Choose your analyser and probe based on your measuring frequency, though the overall range is between 10M Hz and 50 GHz. You can also get probes that can withstand temperatures from -40°C to +200°C. These can be produced with a big flange, meaning you can also measure flat solid materials. There are slim probes available too, which are particularly helpful for taking measurements in chemical reaction chambers, fermentation tanks and other environments with small openings. For the medical, chemical and food sectors, there are high-performance probes that blend many of the above characteristics with the ability to be sterilised in an autoclave.
Transmission line method
This broadband technique is designed for machinable solids. The MUT sits within an enclosed transmission line, and the frequency coverage is primarily restricted by the size of the sample holder.
Free space method
This non-contact technique uses antennas to direct microwave energy through or on to a material. You can use this method at high temperatures and at millimetre-wave frequencies.
Resonant cavity method
A resonant cavity is a high Q structure that will resonate at particular frequencies. When you introduce the MUT, this impacts on the centre frequency and Q factor of the cavity. This enables you to calculate its permittivity. Keysight makes a range of resonators, including the 85072A 10-GHz split-cylinder resonator and split-post dielectric resonators.
Parallel-plate capacitor method
This is the technique you might remember from school physics lessons. You create a capacitor by sandwiching a thin piece of your material between two electrodes. The parallel-plate capacitor method is ideal for achieving accurate, low-frequency measurements of liquids or thin sheets of material, typically using an impedance analyser or LCR meter.
Inductance measurement method
Finally, there’s the inductance measurement method, which measures a material’s inductance as though it were a toroidal core, thereby enabling you to derive its permeability. You wrap wire around the MUT and evaluate its inductance with respect to the wire ends. Keysight’s 16454A magnetic material test fixture is a good structure to use with single-turn inductors, because it won’t leak flux when you put a toroidal core into it.

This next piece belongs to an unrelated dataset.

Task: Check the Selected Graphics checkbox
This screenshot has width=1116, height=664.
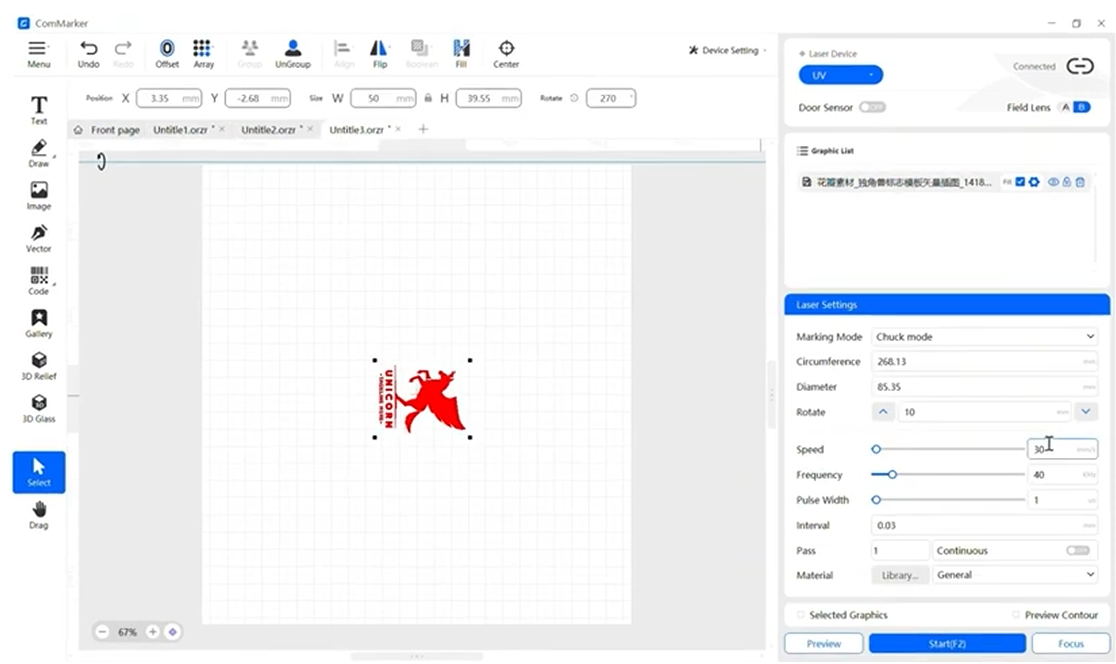Action: 800,615
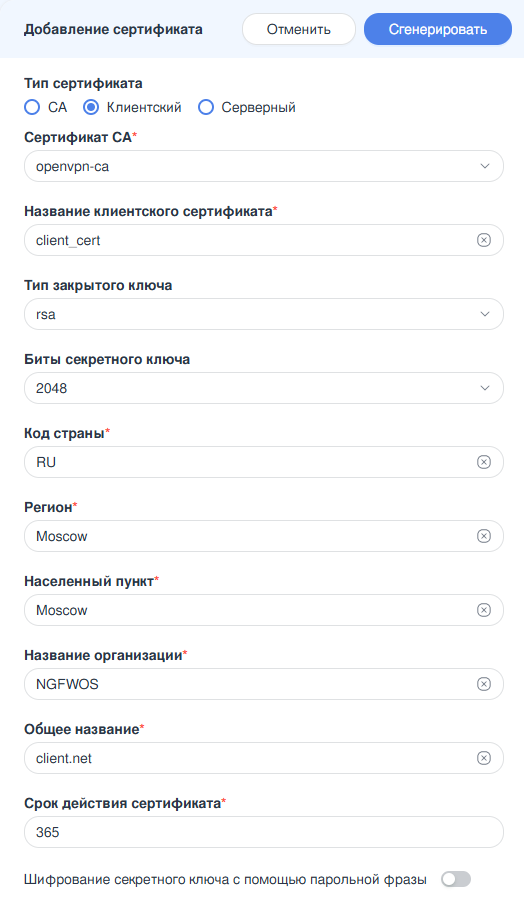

The figure below shows the different testing approaches and types of fixture against the materials you’re testing and your measurement frequency.
Interpreting dielectric measurements as permeability and permittivity measurements can sometimes be difficult, but you can make your life easier by using software such as Keysight’s N1500A materials measurement suite. This helps you work with a network analyser, and guides you through the testing process, from set-up and measurement to transforming the resulting S-parameter data into the formats you require.
Because it works with a range of measurement techniques and mathematical models, the software can be used in most situations. You can also use it to model potential interactions between the MUT and the fixture, enabling you to extract bulk material properties.
The screenshot below shows how you define the MUT in relation to the fixture holding it in place. So-called ‘de-embedding’ enables you to cover one or both sides of your sample with dielectric backing. De-embedding mathematically eradicates the effect of the backing material, meaning you’re left solely with the electromagnetic properties of the sample. This technique is ideal when the sample isn’t able to stand by itself, or is attached to a substrate.